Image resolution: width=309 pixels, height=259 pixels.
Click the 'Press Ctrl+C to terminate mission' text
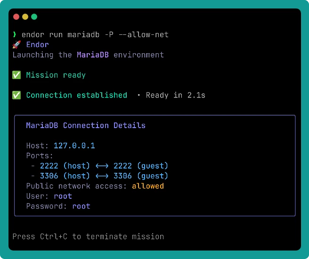tap(88, 236)
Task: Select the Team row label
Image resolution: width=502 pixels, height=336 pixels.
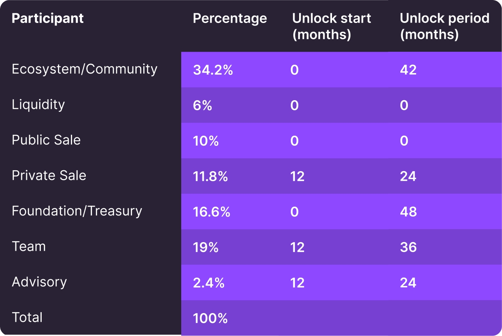Action: pos(29,247)

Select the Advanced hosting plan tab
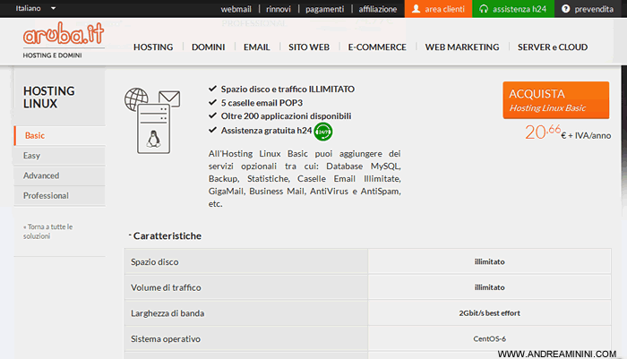point(41,175)
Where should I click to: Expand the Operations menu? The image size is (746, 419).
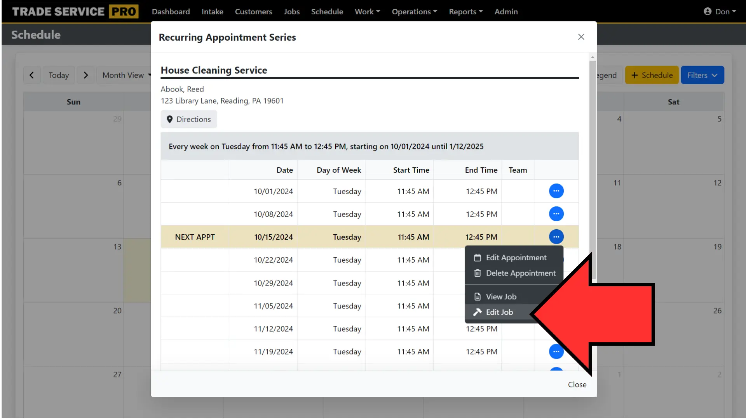tap(414, 11)
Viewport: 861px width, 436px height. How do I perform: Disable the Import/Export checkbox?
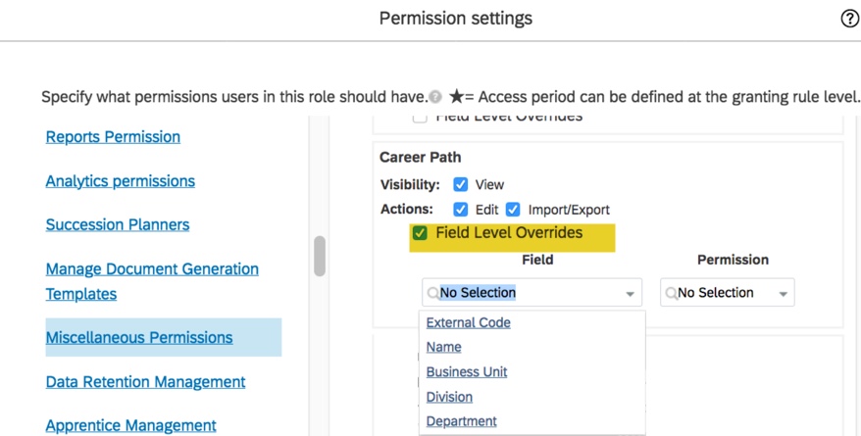(x=512, y=210)
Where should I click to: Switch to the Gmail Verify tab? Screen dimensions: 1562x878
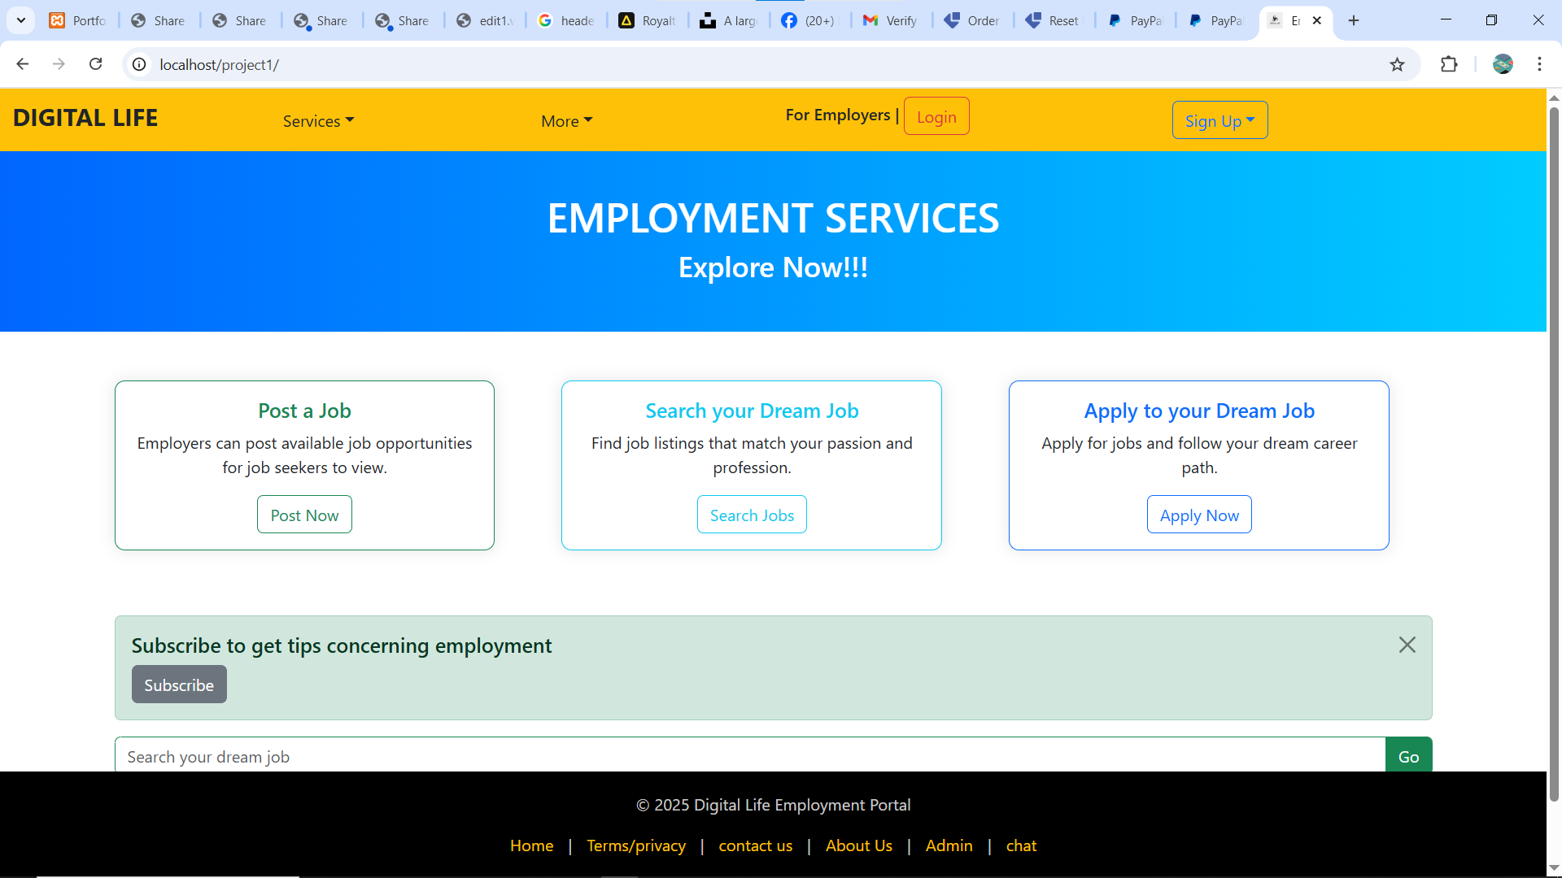tap(890, 20)
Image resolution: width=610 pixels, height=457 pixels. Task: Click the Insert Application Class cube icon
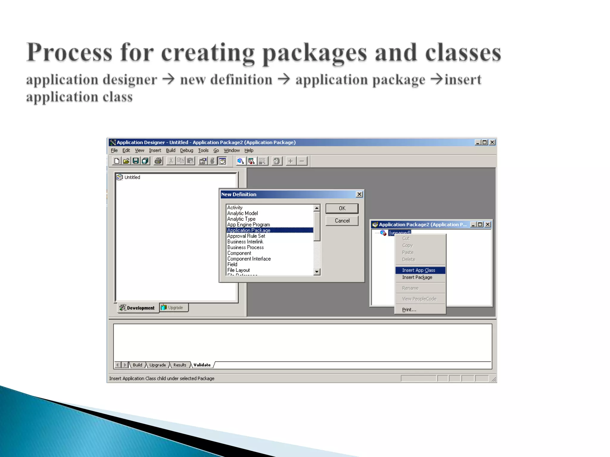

TASK DETAILS —
Render every line of the items above as a Markdown table with the columns "Row" and "Item line", numbering the rows and skipping blank lines. Leave the pictures out of the table.

WRITTEN SOLUTION —
| Row | Item line |
|---|---|
| 1 | Image resolution: width=309 pixels, height=259 pixels. |
| 2 | Click the 'Press Ctrl+C to terminate mission' text |
| 3 | tap(88, 236) |
| 4 | Task: Select the Team row label |
| 5 | Image resolution: width=502 pixels, height=336 pixels. |
| 6 | Action: pos(29,247) |
| 7 | Select the Advanced hosting plan tab |
| 8 | point(41,175) |
| 9 | Where should I click to: Expand the Operations menu? The image size is (746, 419). |
| 10 | tap(414, 11) |
| 11 | Viewport: 861px width, 436px height. How do I perform: Disable the Import/Export checkbox? |
| 12 | (x=512, y=210) |
| 13 | Where should I click to: Switch to the Gmail Verify tab? Screen dimensions: 1562x878 |
| 14 | tap(890, 20) |
| 15 | Image resolution: width=610 pixels, height=457 pixels. Task: Click the Insert Application Class cube icon |